Celaleddin Ökten, asıl adı Mahmut Celâlettin (Ökten) olup Trabzon'da doğdu. Baba tarafından Gürcüzâdeler olarak bilinen, dinî ilimler alanında isim yapmış köklü bir aileye mensuptur. Dört yaşında iken babası Sâlih Zihni Efendi'nin, kısa bir süre sonra da annesi Güller Hanım'ın vefatı üzerine babaannesinin himayesinde büyüdü. Darülfünun Edebiyat Şubesinden 1911'de mezun olan Celaleddin Ökten, bunun ardından İstanbul'da öğretmen olarak görev yapmaya başladı. İlmi bilgisi ve olgun kişiliği sayesinde kısa zamanda "Celal Hoca" unvanıyla anılmaya başlanan Celaleddin Ökten, kentin çeşitli okullarında edebiyat, felsefe ve mantık dersleri verdi. Celâl Hoca 21 Kasım 1961'de vefat etti, Edirnekapı (Sakızağacı) Şehitliği'ndeki aile kabristanına defnedildi. Oğlu Sadettin Ökten halen Mimar Sinan Üniversitesi Mimarlık Fakültesi'nde öğretim üyesidir.

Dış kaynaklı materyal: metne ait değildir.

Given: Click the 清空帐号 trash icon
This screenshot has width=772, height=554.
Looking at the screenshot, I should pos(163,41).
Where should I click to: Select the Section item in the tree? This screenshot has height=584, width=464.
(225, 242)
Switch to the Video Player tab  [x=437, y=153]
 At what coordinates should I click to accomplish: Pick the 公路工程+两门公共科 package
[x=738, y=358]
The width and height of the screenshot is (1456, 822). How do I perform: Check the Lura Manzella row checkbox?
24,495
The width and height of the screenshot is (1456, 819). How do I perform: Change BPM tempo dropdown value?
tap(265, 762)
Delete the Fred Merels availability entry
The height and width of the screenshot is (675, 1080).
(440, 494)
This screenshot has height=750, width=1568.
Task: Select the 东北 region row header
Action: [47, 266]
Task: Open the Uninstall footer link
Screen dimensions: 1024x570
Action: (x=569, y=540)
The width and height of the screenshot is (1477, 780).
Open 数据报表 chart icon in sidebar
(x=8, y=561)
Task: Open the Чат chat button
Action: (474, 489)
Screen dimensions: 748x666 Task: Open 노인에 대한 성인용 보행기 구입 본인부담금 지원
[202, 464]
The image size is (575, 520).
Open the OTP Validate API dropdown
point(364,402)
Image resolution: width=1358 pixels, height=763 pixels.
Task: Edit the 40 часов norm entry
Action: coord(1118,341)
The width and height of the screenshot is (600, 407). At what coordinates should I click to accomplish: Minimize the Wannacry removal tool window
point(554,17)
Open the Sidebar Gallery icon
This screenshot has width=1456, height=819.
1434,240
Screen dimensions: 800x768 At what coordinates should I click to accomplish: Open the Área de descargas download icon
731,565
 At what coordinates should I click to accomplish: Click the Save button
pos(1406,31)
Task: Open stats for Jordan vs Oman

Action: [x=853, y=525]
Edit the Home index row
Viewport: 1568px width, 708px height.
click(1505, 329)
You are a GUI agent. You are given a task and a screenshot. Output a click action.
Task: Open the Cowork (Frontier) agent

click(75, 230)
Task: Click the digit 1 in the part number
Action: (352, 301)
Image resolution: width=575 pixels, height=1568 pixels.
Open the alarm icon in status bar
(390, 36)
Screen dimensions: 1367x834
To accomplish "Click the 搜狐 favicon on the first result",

1882'de doğan Celaleddin Ökten öğretmen olarak edebiyat, mantık ve felsefe dersleri verdi. Ancak onu asıl hafızalara kazıyan hizmeti ömrü boyunca uğruna mücadele ettiği ve nihayetinde açılmalarına öncülük ettiği İmam Hatip Okulları oldu. Gençliğin eğitim sisteminde yeterli dinî eğitim alamadığı yılların sonunda 1949'da İstanbul'da açılan imam hatip kursunda yöneticilik yapan Ökten yetersiz gördüğü bu kursların yerine dinî eğitimi ağırlıklı olarak veren ortaokulların açılması gerektiğini savunuyordu. Savunmakla kalmadı siyasetçi, bürokrat ve halk nezdinde ilgili makamlara sürekli başvurarak Türk gençliğini iyi bir dinî eğitim sağlayacak okulların açılması için büyük çabalar sarf etti. Nihayet bu çabalarının karşılığını İstanbul'da ilk imam hatip lisesinin kuruluşuyla aldı ve bu lisede kurucu müdür olarak görev yaptı. Ökten ve arkadaşlarının öncülük yaptığı bu hareket peşinden diğer liseleri getirdi.
"Tarihi yeniden kuran adam"
Mehmet Fuad Köprülü, ordinaryüs profesör tarihçi, dışişleri bakanlığı da yapmış siyasetçi. 4 Aralık 1890'da (21 Rebîülâhir 1308 - 22 Teşrînisâni 1306) İstanbul Sultanahmet'te Hâlid Ağa Konağı'nda dünyaya geldi. Doğum tarihinin 1888 veya 22 Kasım 1890 olarak gösterilmesi yanlıştır. Aile silsilesi onuncu kuşakta Sadrazam Köprülü Mehmed Paşa'ya ulaşır. Babası İsmâil Fâiz Bey, Bükreş sefiri Ahmed Ziyâ Bey'in oğlu ve Tanzimat ricâlinden Beylikçi İsmâil Afif Bey'in torunudur. Annesi İslimiye ulemâsından Ârif Hikmet Efendi'nin kızı Hatice Hanım'dır. 28 Haziran 1966 yılında İstanbul'da vefat etti.